Ilhéu de Vila Franca

O Ilhéu de Vila Franca localiza-se na ilha de São Miguel, concelho de Vila Franca do Campo, na costa sul da ilha de São Miguel, nos Açores.

Constitui-se numa pequena ilhota vulcânica, distante cerca de 500 metros da costa de Vila Franca, e 1200 metros do cais do Tagarete, no centro da vila. Deste porto existem ligações regulares com o ilhéu durante a época balnear.

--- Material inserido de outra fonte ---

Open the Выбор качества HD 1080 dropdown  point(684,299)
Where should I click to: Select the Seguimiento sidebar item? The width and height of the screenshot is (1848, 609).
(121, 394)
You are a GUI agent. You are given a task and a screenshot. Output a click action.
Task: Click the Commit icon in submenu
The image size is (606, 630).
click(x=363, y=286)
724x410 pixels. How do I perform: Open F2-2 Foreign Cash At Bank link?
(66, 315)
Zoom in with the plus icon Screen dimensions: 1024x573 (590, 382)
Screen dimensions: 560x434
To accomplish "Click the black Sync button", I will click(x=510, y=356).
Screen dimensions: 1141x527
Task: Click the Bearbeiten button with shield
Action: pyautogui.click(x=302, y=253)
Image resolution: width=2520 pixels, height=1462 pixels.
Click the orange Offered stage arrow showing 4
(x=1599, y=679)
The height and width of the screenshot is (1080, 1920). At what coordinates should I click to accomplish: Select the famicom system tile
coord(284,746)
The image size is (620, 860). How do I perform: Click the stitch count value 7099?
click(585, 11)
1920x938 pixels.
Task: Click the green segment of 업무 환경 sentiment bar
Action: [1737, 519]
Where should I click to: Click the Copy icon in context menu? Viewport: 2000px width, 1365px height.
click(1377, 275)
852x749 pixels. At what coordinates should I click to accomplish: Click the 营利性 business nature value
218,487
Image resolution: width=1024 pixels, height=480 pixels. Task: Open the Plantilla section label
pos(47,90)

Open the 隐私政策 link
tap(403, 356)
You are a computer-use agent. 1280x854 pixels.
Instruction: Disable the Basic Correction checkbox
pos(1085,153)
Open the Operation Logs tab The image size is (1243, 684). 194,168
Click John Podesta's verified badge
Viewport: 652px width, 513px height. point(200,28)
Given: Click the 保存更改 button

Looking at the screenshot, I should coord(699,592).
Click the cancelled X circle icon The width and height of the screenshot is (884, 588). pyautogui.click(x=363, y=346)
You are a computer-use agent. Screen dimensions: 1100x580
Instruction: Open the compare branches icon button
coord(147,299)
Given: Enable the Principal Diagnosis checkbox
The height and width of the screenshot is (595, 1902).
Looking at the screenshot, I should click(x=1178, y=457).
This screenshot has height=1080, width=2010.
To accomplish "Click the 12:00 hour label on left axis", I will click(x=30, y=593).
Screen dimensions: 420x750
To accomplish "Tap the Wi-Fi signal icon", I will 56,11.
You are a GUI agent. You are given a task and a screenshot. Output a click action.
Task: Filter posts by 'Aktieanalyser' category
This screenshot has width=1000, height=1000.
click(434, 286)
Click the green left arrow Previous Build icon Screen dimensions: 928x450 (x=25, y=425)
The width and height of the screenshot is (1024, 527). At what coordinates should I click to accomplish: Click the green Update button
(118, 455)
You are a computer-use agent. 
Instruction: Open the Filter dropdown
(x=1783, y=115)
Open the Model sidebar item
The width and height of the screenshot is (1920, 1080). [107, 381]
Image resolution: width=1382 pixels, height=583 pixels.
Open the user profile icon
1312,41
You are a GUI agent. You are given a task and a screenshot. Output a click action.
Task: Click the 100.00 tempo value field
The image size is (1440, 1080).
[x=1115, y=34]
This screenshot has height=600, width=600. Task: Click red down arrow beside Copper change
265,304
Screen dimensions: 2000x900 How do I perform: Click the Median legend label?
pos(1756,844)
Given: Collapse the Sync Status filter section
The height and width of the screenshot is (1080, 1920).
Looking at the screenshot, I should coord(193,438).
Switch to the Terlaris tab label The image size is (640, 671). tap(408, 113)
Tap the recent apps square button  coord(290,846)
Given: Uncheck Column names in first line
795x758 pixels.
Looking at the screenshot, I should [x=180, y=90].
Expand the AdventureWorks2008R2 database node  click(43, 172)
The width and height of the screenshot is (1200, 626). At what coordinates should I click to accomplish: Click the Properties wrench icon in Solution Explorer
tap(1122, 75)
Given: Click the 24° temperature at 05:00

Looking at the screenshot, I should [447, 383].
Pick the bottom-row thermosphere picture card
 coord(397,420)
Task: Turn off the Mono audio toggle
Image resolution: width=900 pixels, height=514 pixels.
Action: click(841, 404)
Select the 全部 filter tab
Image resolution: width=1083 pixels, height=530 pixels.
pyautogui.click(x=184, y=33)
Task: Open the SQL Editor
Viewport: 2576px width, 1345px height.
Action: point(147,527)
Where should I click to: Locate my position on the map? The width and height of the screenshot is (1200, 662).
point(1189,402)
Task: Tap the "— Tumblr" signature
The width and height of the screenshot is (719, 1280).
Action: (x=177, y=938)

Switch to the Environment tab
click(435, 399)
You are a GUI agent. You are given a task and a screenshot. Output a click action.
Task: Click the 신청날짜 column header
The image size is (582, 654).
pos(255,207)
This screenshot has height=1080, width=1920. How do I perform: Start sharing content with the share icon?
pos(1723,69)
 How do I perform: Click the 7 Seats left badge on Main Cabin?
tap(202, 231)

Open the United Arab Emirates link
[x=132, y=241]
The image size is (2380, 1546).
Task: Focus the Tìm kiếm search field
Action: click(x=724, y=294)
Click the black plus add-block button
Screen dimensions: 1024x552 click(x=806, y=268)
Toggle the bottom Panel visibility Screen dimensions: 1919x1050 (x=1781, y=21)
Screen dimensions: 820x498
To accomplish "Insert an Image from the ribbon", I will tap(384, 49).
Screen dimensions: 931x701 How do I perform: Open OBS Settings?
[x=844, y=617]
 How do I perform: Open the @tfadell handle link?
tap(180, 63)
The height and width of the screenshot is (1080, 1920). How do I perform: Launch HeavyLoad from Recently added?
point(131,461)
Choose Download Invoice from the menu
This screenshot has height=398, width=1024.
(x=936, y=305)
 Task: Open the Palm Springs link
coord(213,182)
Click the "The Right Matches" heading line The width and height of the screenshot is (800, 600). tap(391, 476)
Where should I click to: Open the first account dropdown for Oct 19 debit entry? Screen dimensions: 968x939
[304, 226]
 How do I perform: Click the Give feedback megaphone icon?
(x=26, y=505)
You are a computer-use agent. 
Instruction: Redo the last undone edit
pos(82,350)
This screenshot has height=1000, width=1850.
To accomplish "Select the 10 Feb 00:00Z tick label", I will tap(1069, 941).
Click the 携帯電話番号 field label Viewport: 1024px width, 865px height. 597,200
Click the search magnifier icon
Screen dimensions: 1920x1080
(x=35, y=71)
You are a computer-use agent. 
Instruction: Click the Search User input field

Durante séculos foi apontado como sendo o local ideal para a construção de um porto de abrigo, tendo-se, em vários momentos, procedido a estudos e projetos para esse fim, o último dos quais por volta do ano de 1840. A ideia apenas foi definitivamente abandonada com a construção do porto de Ponta Delgada.

Da descoberta e ocupação

O povoamento da ilha de São Miguel iniciou-se pela parte sudeste, na chamada "Povoação Velha", e apenas após mais de um ano é que Gonçalo Vaz Botelho, o Grande, e a sua gente, nas palavras do cronista, "correndo a costa para o poente, foram dar ao ilhéu de Vila Franca". [1] E complementa: "ali defronte saíram em terra e habitaram, a qual semeando e cultivando lhe respondeu com muitas e abundantes novidades".[2] Frutuoso afirma ser ainda ser este "o mais formoso ilhéu que há nas ilhas".[3]

Com relação às lendas que envolviam o ilhéu o cronista regista ainda que, mandando o Infante D. Henrique reconhecer pela segunda vez a ilha de São Miguel, frei Gonçalo Velho "achou primeiro o ilhéu de Vila Franca, onde saiu sem ver a ilha; e fazendo dizer nele missa, sem consagrar nela, por lhe parecer que estava no mar, como em navio, porque era o ilhéu pequeno." E prossegue: "Acabada a missa, começaram por ouvir uns gritos grandes que eles entendiam ser dos demónios, que gritavam e diziam - nossa é esta ilha, nossa é! (...) contudo, desembarcaram e tomaram posse dela, desapossando os demónios."[2]

O primeiro documento histórico relacionado à ilha é a sua carta de dada a João da Grã, cavaleiro da Ordem de Avis, passada a 13 de junho de 1537 pelo 5º capitão do donatário da ilha de São Miguel, D. Manuel da Câmara, "para creação de cabras ou outra qualquer creação e proveito que no dito ilhéu possa melhor fazer'".[4] João da Grã requereu em 1540 ao monarca a confirmação da dada e o privilégio de que ninguém pudesse ir caçar coelhos ao ilhéu, contra a sua vontade e sem a sua prévia autorização.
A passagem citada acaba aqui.